• **Assignment**: Please find every line in the entries below that contains the string "width", and copy it.

• **Records supplied**:
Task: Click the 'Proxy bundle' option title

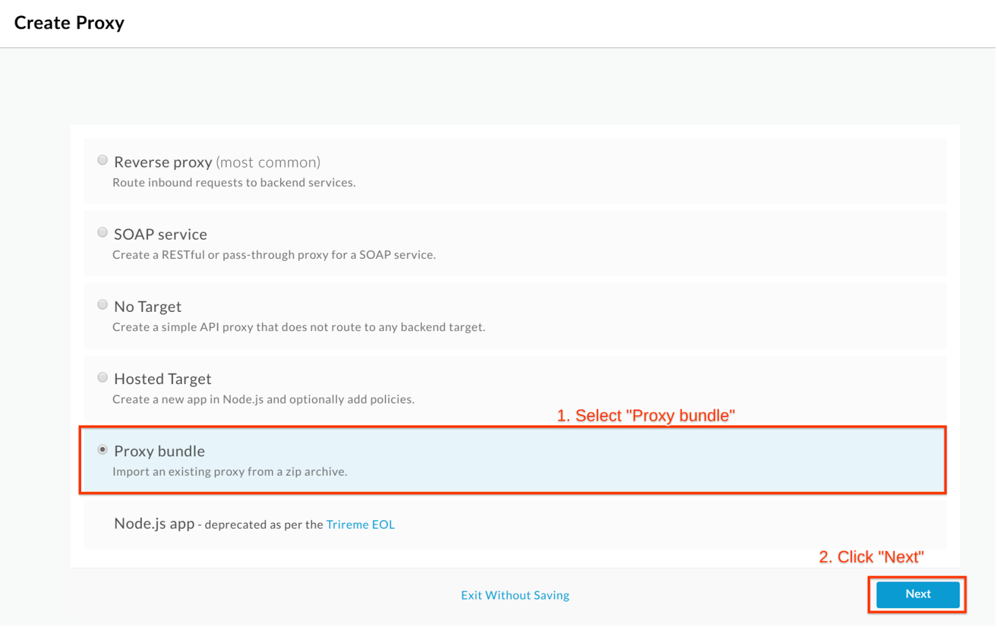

---

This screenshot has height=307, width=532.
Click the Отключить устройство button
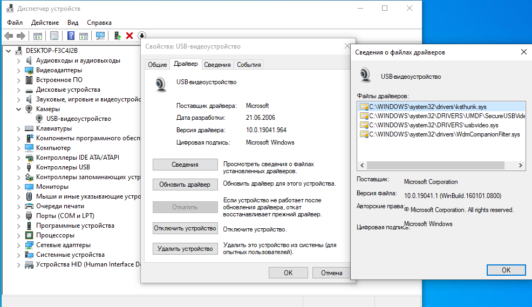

==

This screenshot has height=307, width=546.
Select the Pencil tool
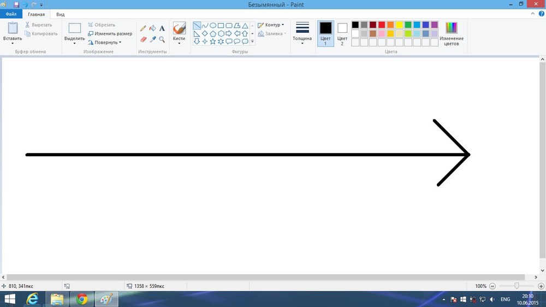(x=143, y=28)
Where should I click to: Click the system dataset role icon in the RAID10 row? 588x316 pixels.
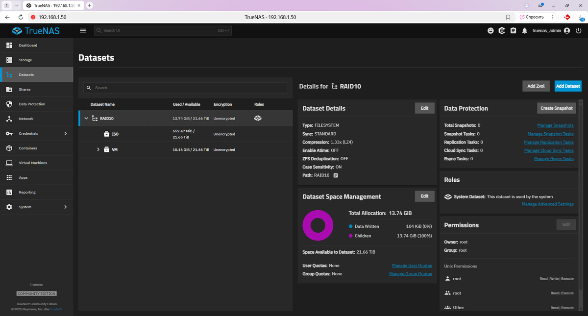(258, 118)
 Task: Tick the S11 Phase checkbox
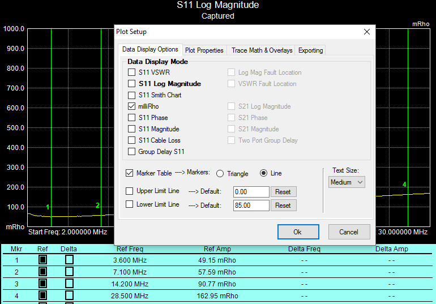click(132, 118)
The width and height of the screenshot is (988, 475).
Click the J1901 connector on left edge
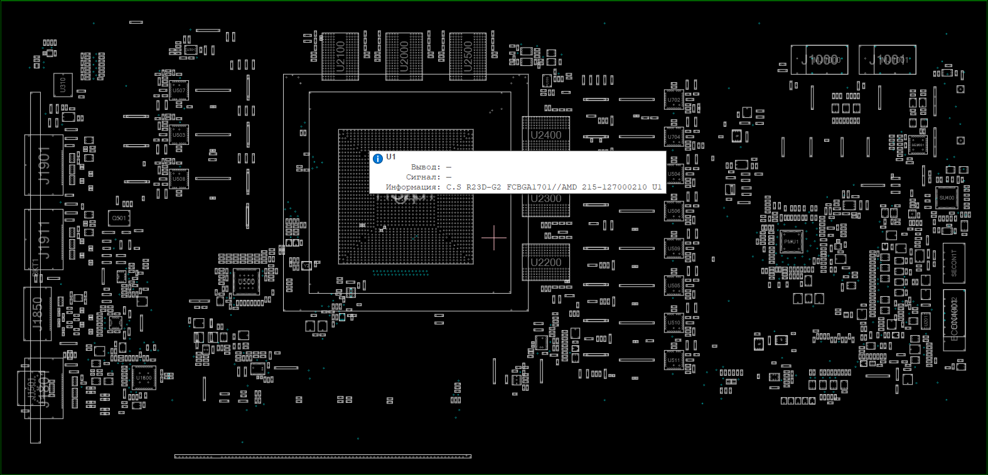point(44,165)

• **Solution to the exercise**:
This screenshot has height=307, width=532.
This screenshot has height=307, width=546.
The width and height of the screenshot is (988, 475).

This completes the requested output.